All lines from the one containing "The width and height of the screenshot is (748, 600)." through the end of the material below are to be printed exactly, both ends included, minus pictures.

TASK INPUT:
╔══
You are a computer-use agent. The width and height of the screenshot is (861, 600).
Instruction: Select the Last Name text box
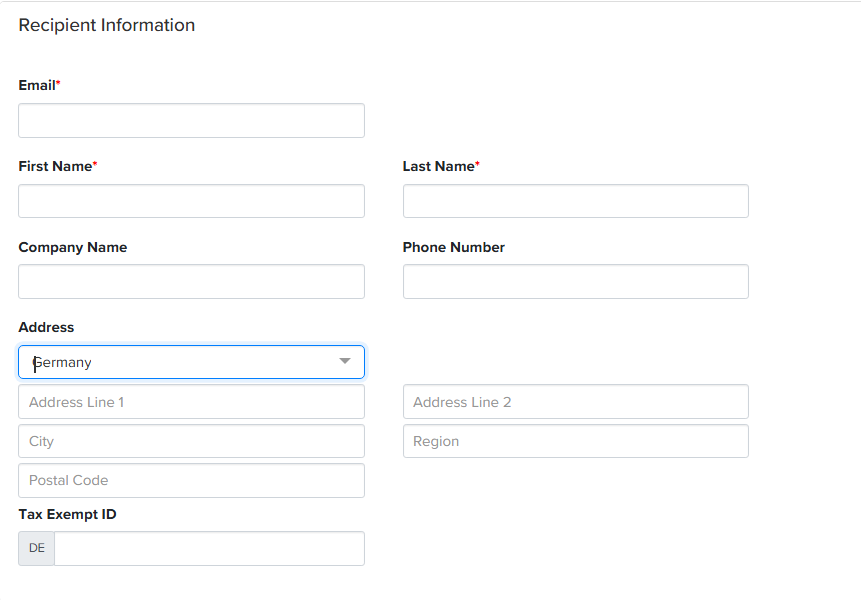[x=575, y=201]
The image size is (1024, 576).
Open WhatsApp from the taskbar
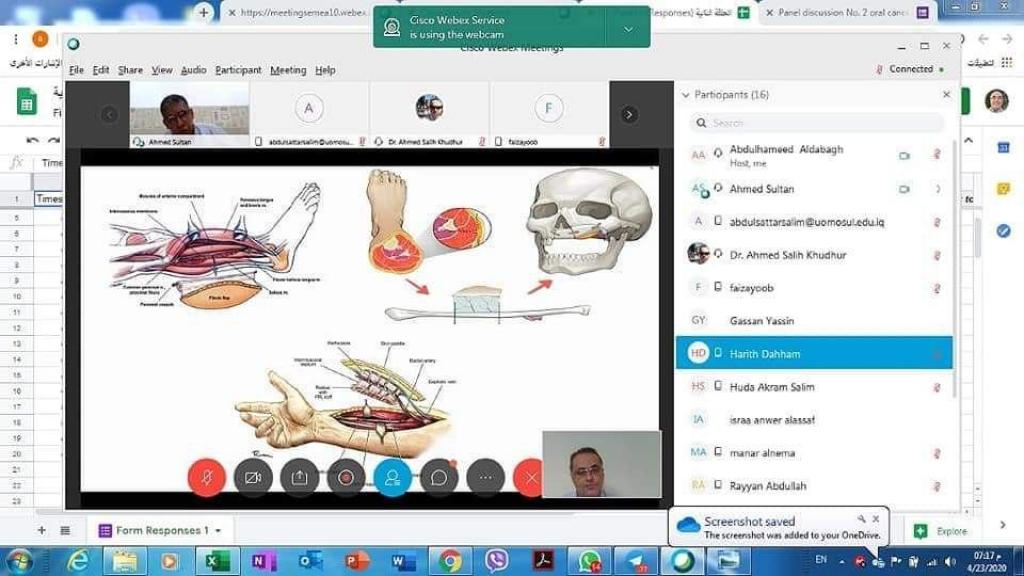pyautogui.click(x=589, y=561)
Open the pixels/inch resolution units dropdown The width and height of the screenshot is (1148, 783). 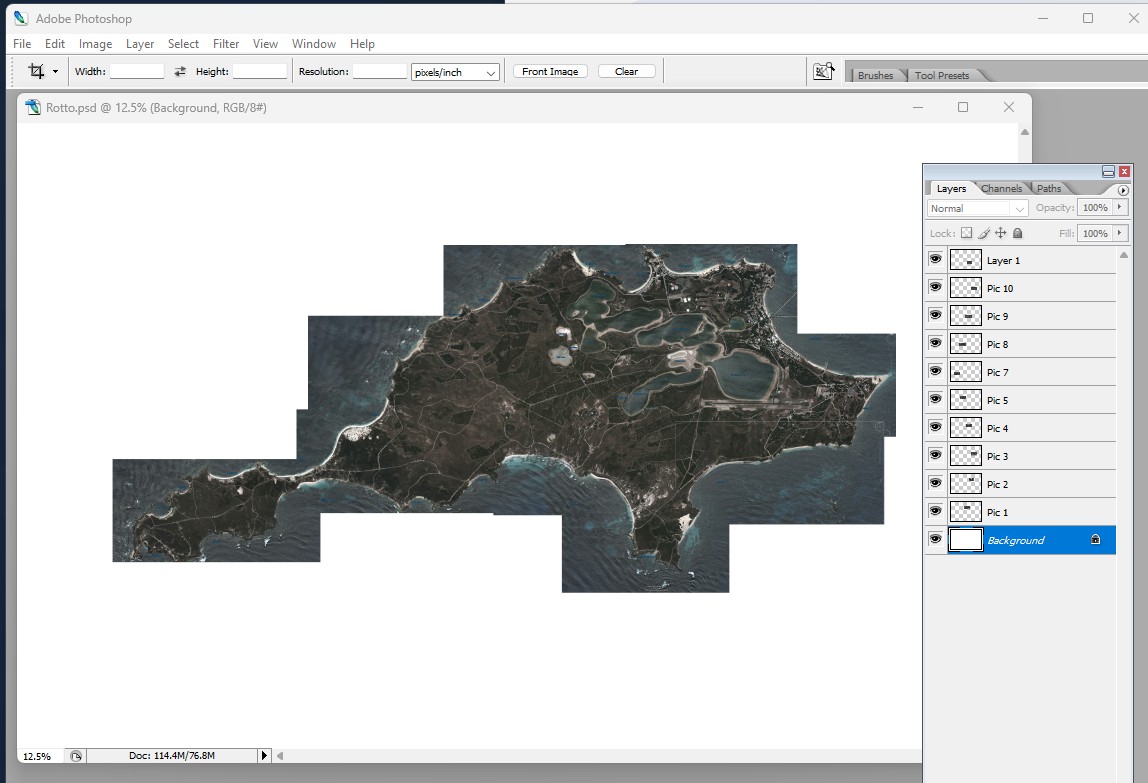click(x=455, y=72)
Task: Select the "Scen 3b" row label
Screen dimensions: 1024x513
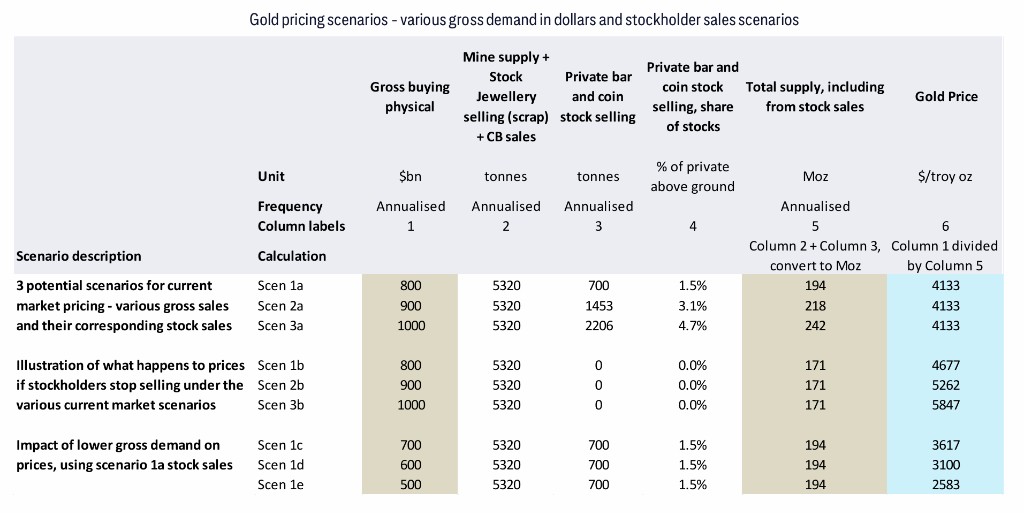Action: [283, 405]
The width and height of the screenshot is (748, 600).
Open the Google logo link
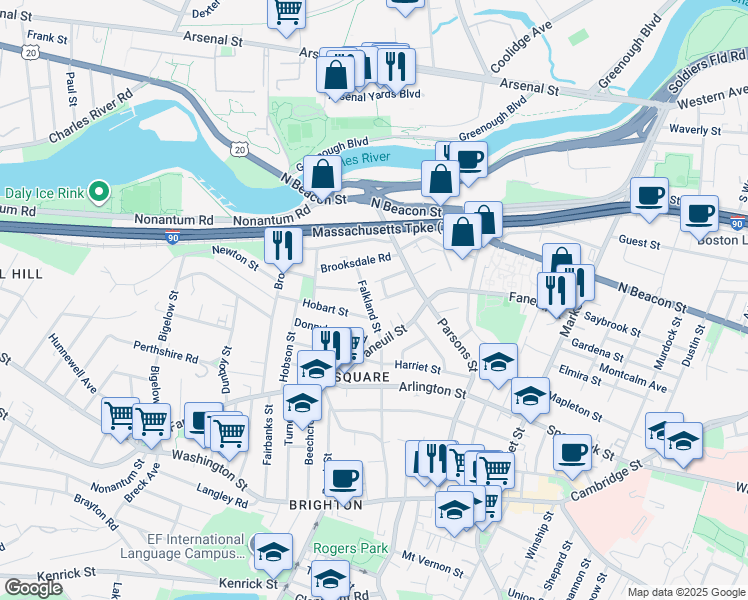pos(34,588)
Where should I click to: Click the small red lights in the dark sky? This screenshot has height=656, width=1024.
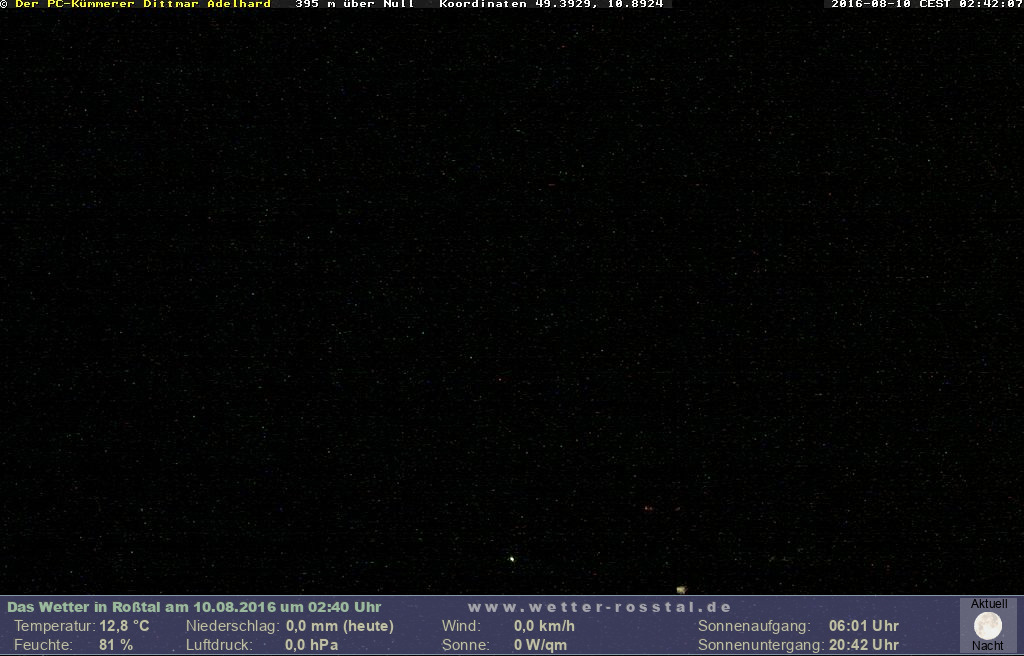(x=648, y=508)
╚══
ANSWER SECTION:
The width and height of the screenshot is (748, 600).
Open the Google logo link
pos(34,588)
Where should I click to: Click the small red lights in the dark sky? This screenshot has height=656, width=1024.
(x=648, y=508)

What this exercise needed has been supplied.